In answer to your final question: the pain is coming from you, ya big rock! Why'd ya have to go and get in the way of my magnificent toe?
I only wish I could respond with multiple thumbs up plus love plus laughter! Well done! We’ve passed the test! Before I hit “post reply” there is always a pause when the post is a risky endeavor and I am not 100% sure or there are grey areas. More often than not my ultimate rationale is “what the hell, why not?”

Side note-I when I was 13 or 14 I knew another kid in my class and we had a very odd relationship as we were both odd in the same manner. Acute observers with strange but similar senses of humor and a very aligned point of view on the absurdity of what everyone else considered reality. Finally in our 30’s we remembered. We were sitting quietly together in his garden and realized almost simultaneously that we were monks together in a past life. It was very matter of fact and we continued to sit in silence! Lol. There was nothing to say!

Ok I used to be better at haiku but these times are not those times. I also want to say some of my most interesting and best friends started off with some edginess. Not sayin. Just sayin.

But back to the “present”. Hell, I know I am not perfect. I also knows perfection lives inside of imperfection. Anyway I am so glad and relieved you turned all this to the right and good for both of us!
 
@Raoulfrkannon : I didn't read the entirety of your post (there's a lot to read there and I will make the attempt to go through it thoroughly at some point), I instead followed the link you provided and read what I could from that site. Fairly standard Zen dogma. Which I appreciate to a degree.

One thing that I have learned through my personal journey with Zen is that most western practitioners have an over-inflated sense of their own righteous understandings of the Universe. I am not pointing this accusatory finger at you specifically, but more at the westernization of sacred principles that are meant to be simple and easy to understand. The inner mind holds all the keys and answers to our spiritual growth, if one can just be calm enough to let the Universe speak to them.

Less is more in a lot of circumstances and that is ultimately the point of Zen Buddhism, simplicity. At least that is my interpretation through years of study.

I believe that an example can be taken from the Theosophical Society's blunders. Overly complicated theories and doctrine clutter up the mind and block further growth. When things become overly complex it is increasingly difficult to relate to them on a personal level.
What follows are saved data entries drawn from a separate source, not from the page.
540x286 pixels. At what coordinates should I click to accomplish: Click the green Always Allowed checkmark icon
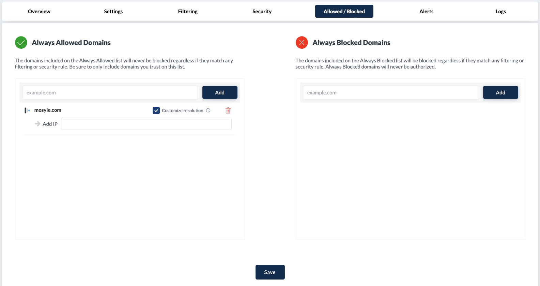pos(21,43)
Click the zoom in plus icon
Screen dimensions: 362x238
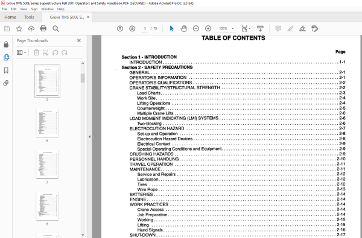pyautogui.click(x=208, y=28)
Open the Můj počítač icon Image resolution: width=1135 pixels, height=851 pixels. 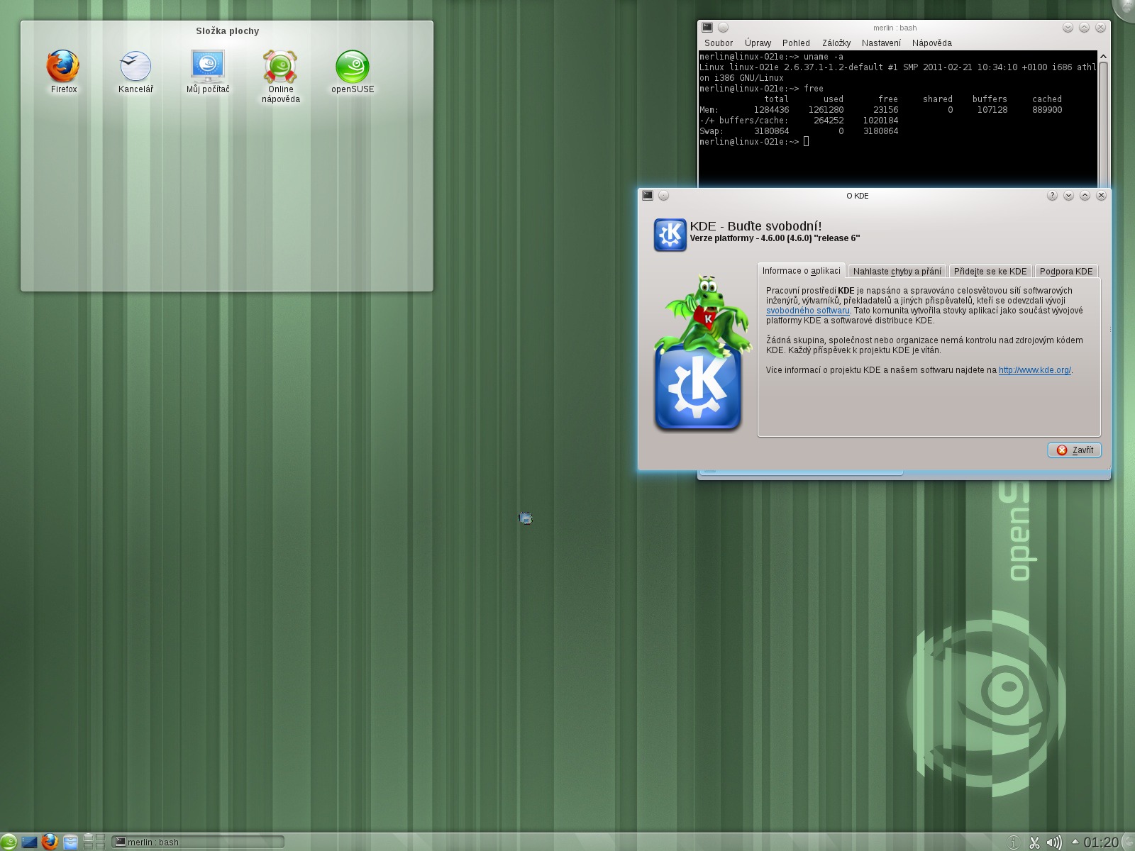pos(208,67)
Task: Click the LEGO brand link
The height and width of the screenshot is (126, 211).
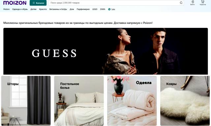Action: coord(95,9)

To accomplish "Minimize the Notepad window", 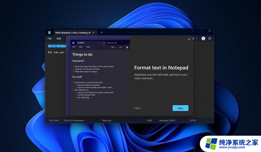I will [193, 31].
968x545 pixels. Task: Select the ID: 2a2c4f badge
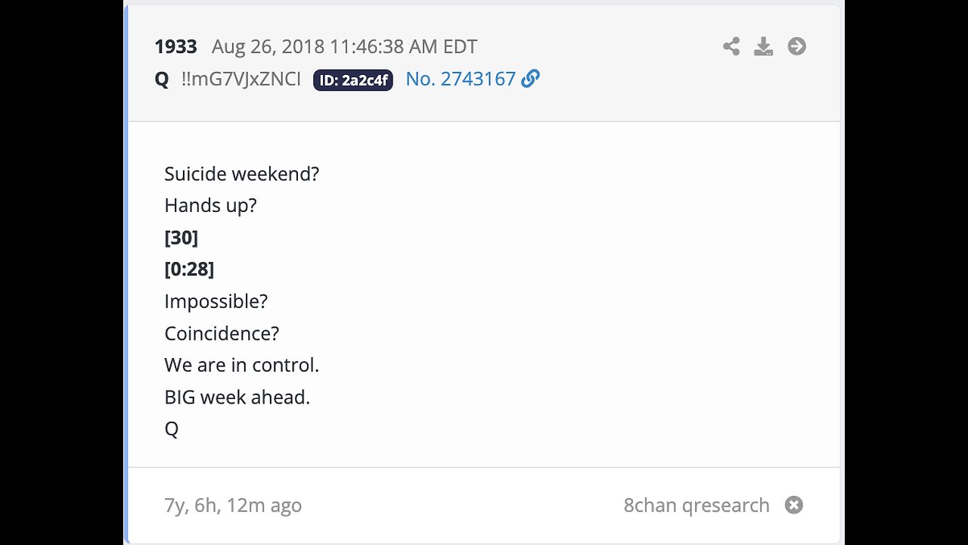[353, 79]
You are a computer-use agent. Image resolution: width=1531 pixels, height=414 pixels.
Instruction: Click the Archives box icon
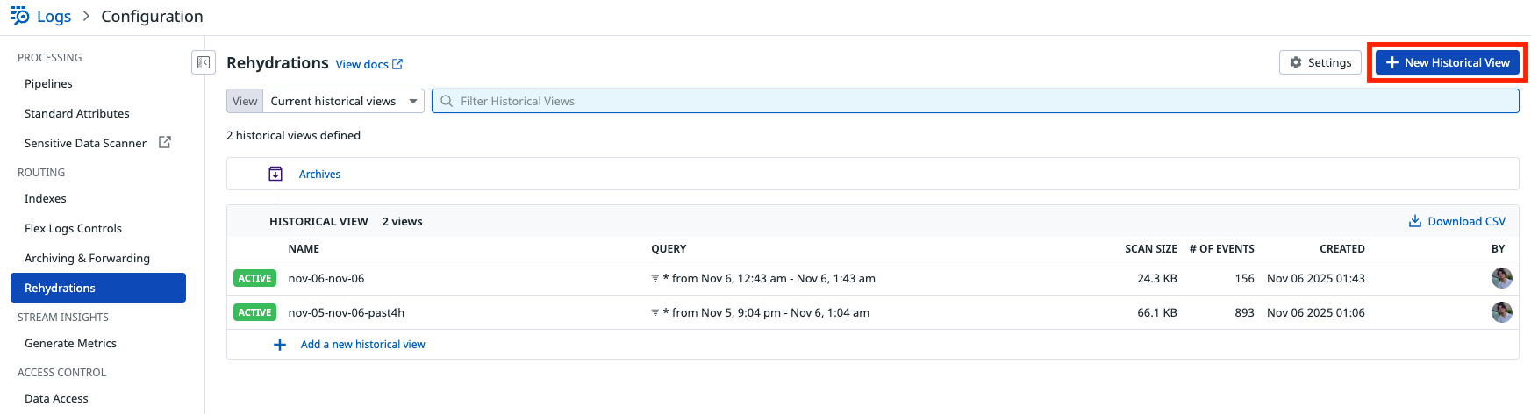(275, 174)
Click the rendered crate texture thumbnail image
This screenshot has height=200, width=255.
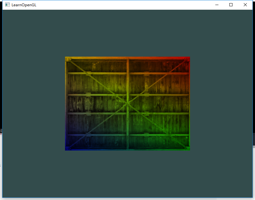127,104
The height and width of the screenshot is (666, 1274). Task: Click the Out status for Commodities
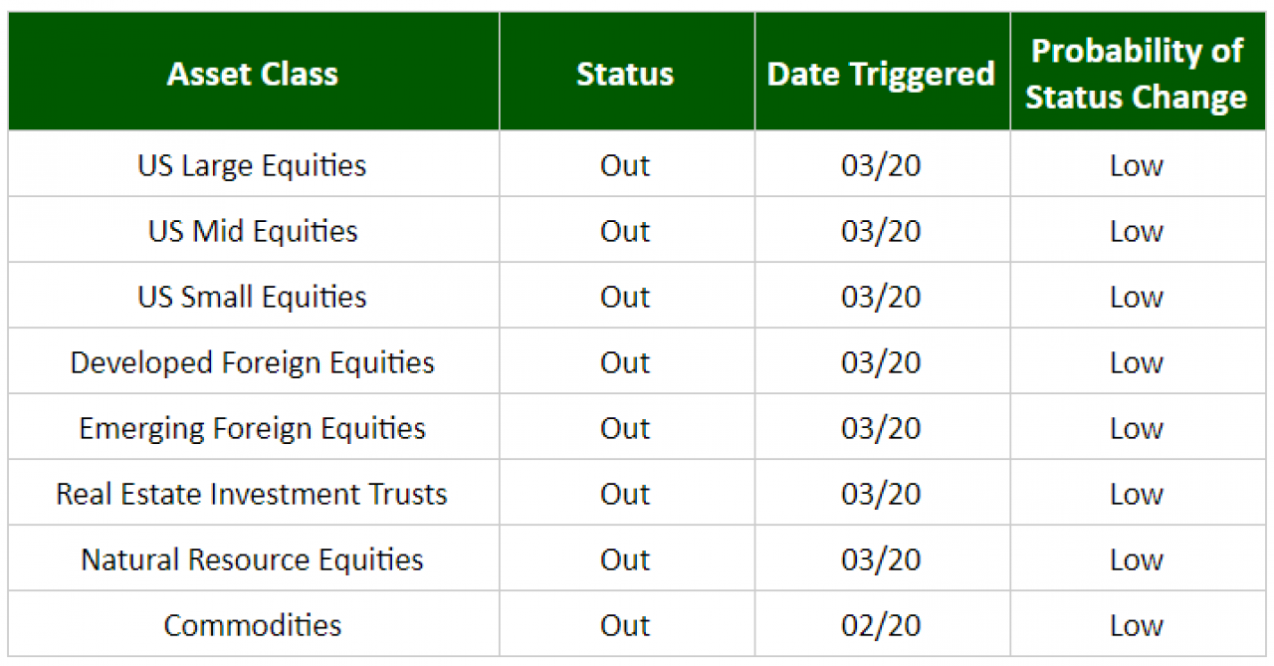click(625, 625)
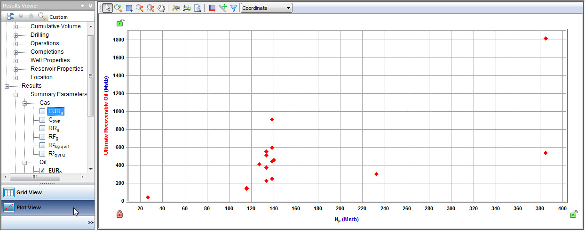585x231 pixels.
Task: Open print preview from toolbar
Action: [198, 8]
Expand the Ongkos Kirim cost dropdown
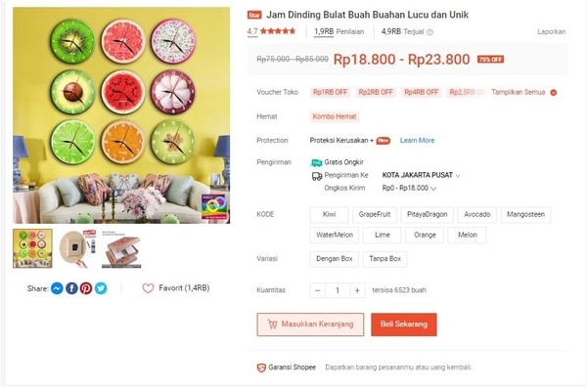The width and height of the screenshot is (587, 387). click(409, 188)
At our core, we are simple animals.

For me personally, the most powerful Zen teachings are the most simple and easy to understand because they speak to our souls. They contain powerful primeval meanings that move beyond language and make sense to us on a spiritual level.

This is a decent site and this link provides some great examples of very simple yet profound Zen teachings.


“Let go, or be dragged.”
I agree, and I've found the term "zennist" to have an apt sense for such people, making of it an "ism" which one can gain scholarly knowledge of and convince oneself of having understood the universe!

On the other hand, in the All aspect of the One, there is much variety, and there is much to be thought through. I believe Dogen is a good example of the balance between these two sides. Zen is full of Gurdjieffian behaviour to snap people out of dreams, Rinzai had his shout for example, Dogen was softer and simply held up a ceremonial whisk on occasion. His favourite phrase was not about pearls, but about dropping off body and mind (mind here being Mouravieff's ensemble of little Is)..

And yet, as humans we have language, and we have time, and we have paper, so why not go long as well as short?:-P The whole universe is a giant, complex arrangement of teachings. in Shingon Buddhism (not Zen) there is even the idea that the whole universe is the body, the literal body, but also the body of teachings, of Vairocana Buddha (i.e., the Cosmic Mind), and Kukai the founder of that sect has an essay on understanding the universe kind of like a text made from Vairocana's body. The word dharma means both phenomena and teaching, which encapsulates how the manyness of the universe are just lessons for the soul.

Tao Te Ching 1 - Translaiton by E.M. Chen
Non-being (wu), to name the origin of heaven and earth;
Being (yu), to name the mother of ten thousand things.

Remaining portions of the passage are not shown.